WO2013094883A1 - Acetylated cellulose ether, method for preparing same, and article comprising the acetylated cellulose ether - Google Patents

Abstract

Disclosed are an acetylated cellulose ether, a method for preparing same, and an article comprising same. The disclosed acetylated cellulose ether has a degree of substitution (DS) by an alkyl group of 1-2, a degree of molar substitution (MS) by a hydroxyl alkyl group of 0-1, a degree of substitution (DS) by an acetyl group of 1-2; and an apparent density of 0.1-0.4.

Description

Acetylated cellulose ethers and methods for their preparation, and articles comprising said acetylated cellulose ethers

Acetylated cellulose ethers and methods for their preparation, and articles comprising the acetylated cellulose ethers are disclosed. More specifically, an acetylated cellulose ether having an apparent density of 0.1 to 0.4, a preparation method thereof, and an article comprising the acetylated cellulose ether are disclosed.

Cellulose has three hydroxyl groups (-OH) per anhydroglucose unit, and these hydroxyl groups form regular hydrogen bonds in the molecule to form a strong crystal structure. Therefore, cellulose has a stable structure which does not dissolve in water or an organic solvent.

When some of the hydrogen bonds in such cellulose are substituted with an alkyl group, the substituted cellulose is weakened in crystalline structure compared with the unsubstituted cellulose and is converted into cellulose ether which is a water-soluble polymer.

In order to improve the solubility in the organic solvent of the cellulose ether as the water-soluble polymer as described above, in order to utilize as a membrane material such as a thickener, a binder, a membrane for water treatment, dissolved in an organic solvent, Korean Patent Publication No. 2011-0089662 An acetylated cellulose ether prepared by introducing an acetyl group is disclosed.

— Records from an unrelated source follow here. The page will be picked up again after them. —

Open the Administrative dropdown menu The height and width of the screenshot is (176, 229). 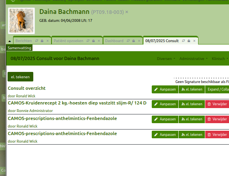pyautogui.click(x=193, y=58)
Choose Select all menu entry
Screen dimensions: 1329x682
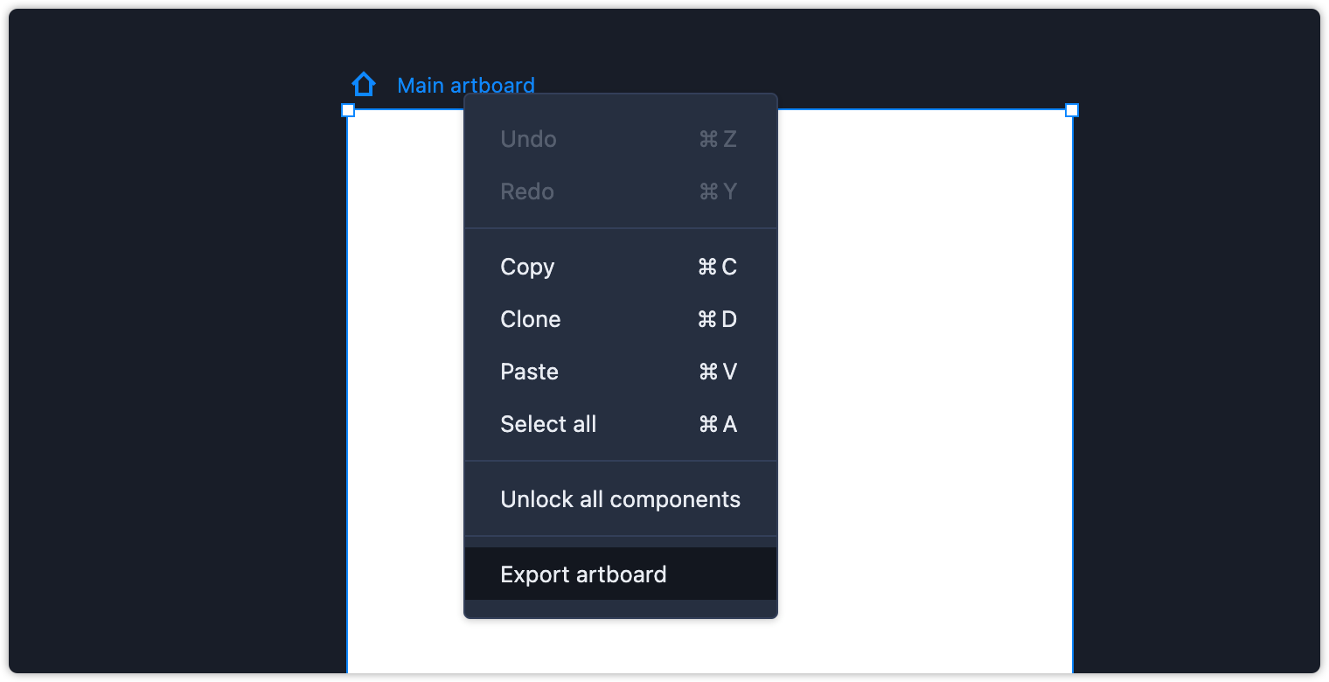click(x=621, y=424)
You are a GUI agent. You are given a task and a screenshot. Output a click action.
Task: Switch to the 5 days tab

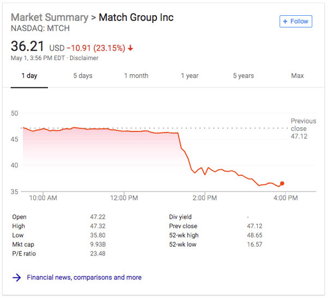(x=83, y=76)
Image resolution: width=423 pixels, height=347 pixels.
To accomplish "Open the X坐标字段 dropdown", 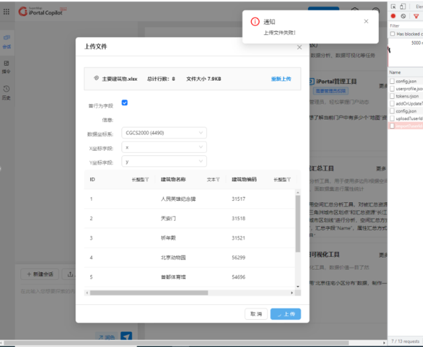I will 163,148.
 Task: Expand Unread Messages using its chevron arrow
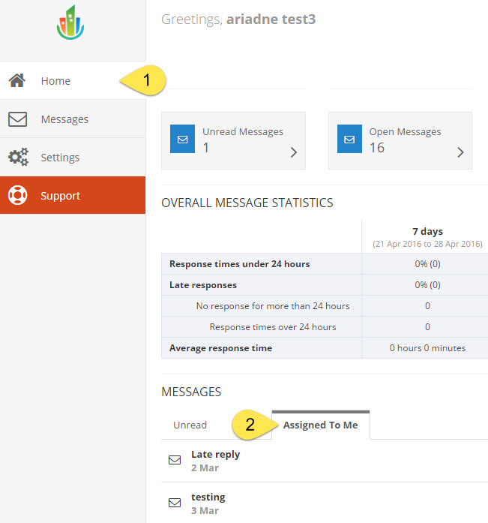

However, the acetylated cellulose ether thus prepared has a problem that the apparent density is low and commercial use is limited. That is, in order to expand the commercial use, it is necessary to prevent the blowing of the product (ie, acetylated cellulose ether), to improve the packing property, to improve the flow in the storage container (eg silo), to improve the fluidity of the product in the extruder feeder, etc. The problem must be solved, which can be achieved by increasing the apparent density of the product.

One embodiment of the present invention provides an acetylated cellulose ether having an apparent density of 0.1 to 0.4.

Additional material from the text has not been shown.